Because I’m still taking about the basic physics, I want first to consider what the increased carbon dioxide (wherever it comes from) does.

Now you might think that’s easy – CO2 is a greenhouse gas so more CO2 means more warming; but that isn’t directly true. The atmosphere is very thick – so the thermal infrared meets lots of carbon dioxide molecules on the way up: that means that the atmosphere already absorbs all the light at some wavelengths (the ones where the graph above touches the top of the image). Increasing the concentration of carbon dioxide might make it be fully absorbed slightly earlier, but you can’t be more absorbed than fully absorbed (and at some wavelengths it only takes 25 metres of air to block the light completely).

Instead there are two important effects. The easier effect to understand is that not all infrared wavelengths are completely blocked by the atmosphere. In the last lesson I showed a graph of atmospheric absorption zoomed in and there you see lots and lots of thin lines. As the concentration of carbon dioxide in the atmosphere increases, some of those lines get broader, and some of them get deeper. For example, some wavelengths represent changes from an unusual vibrational mode to another, that are rarely “set up” – it’s rare for the light to meet a molecule in the right starting state, but when there are more carbon dioxide molecules, the light is more likely to find one of these rare molecule vibrational states, so those wavelengths are more frequently absorbed and the absorption line deepens.

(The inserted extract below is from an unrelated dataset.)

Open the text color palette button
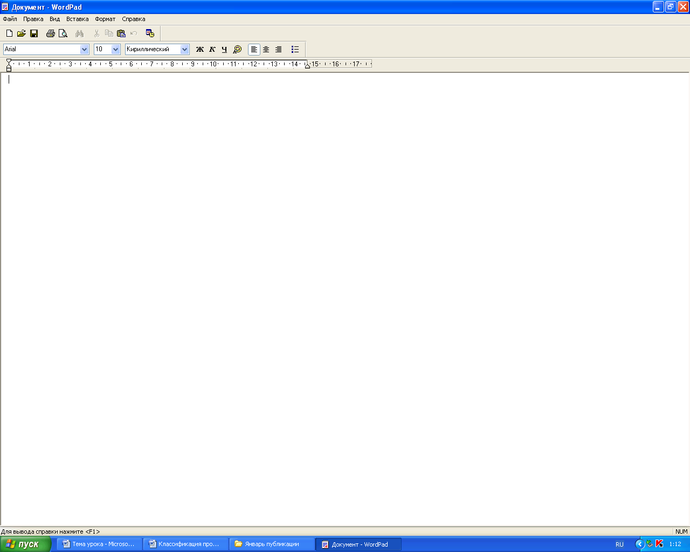Viewport: 690px width, 552px height. 237,49
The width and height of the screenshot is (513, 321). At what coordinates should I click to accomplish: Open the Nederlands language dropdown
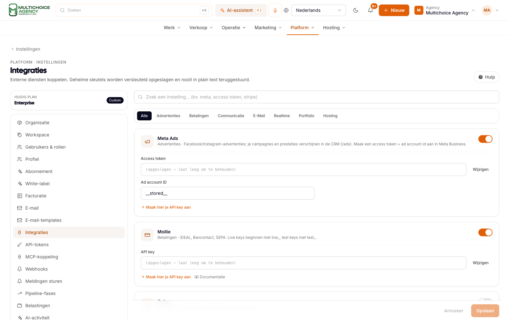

The more subtle effect is that the atmosphere itself is also lots of little blackbodies radiating thermal infrared blackbody spectra that depends on the temperature of the gases. (As the thermal infrared radiation is absorbed by the carbon dioxide and water vapour in the atmosphere it heats the atmosphere up).

At low altitudes, any infrared emitted by the atmosphere is absorbed by the carbon dioxide molecules and can’t make it through. But there is a height where the atmosphere can radiate to space because there aren’t enough carbon dioxide molecules above it. Increasing the concentration of carbon dioxide means more molecules throughout the atmosphere and therefore this level has to go up towards space (at the lower height where light once could escape it now is more likely to hit other molecules and therefore not escape). Since the higher parts of the atmosphere are colder, there is less energy escaping to space than would be there at lower levels (smaller blackbody curve at lower temperatures) – so the planet loses less heat.

co2SaturationMyth_Atmosphere_med
Image from: https://skepticalscience.com/graphics.php?g=104

Eek. Sorry. I could have over-simplified this: more CO2 means more greenhouse warming. But I want to try to explain the whole story as I understand it (I am not an expert on climate modelling, so there are still huge simplifications in here I don’t know about!)

One last point: water vapour and carbon dioxide are not the only greenhouse gases. Methane is another important one – with four hydrogen atoms round a carbon atom, it has a lot of vibrational modes – but there’s not as much of it in the atmosphere as there is carbon dioxide. It is also increasing. The refrigerants (HFCs, HCFCs, CFCs) don’t only damage the ozone layer (ozone has vibrational modes that block UV on the way in) but are also very potent greenhouse gases – partly because they don’t occur naturally so they absorb wavelengths nothing is absorbing already. There are currently very low levels of these, but if we don’t dispose of our old refrigerators and air conditioning units carefully we’ll release them into the atmosphere and because there is no absorption at these wavelengths already – a small increase makes a big difference. Just think about how many air conditioning units there are – and the human feedback loop: more warming, more air conditioning, more refrigerant gases, more warming… (that’s why Project Drawdown puts disposing of refrigerant gases carefully as their number 1 activity for solving climate change problems).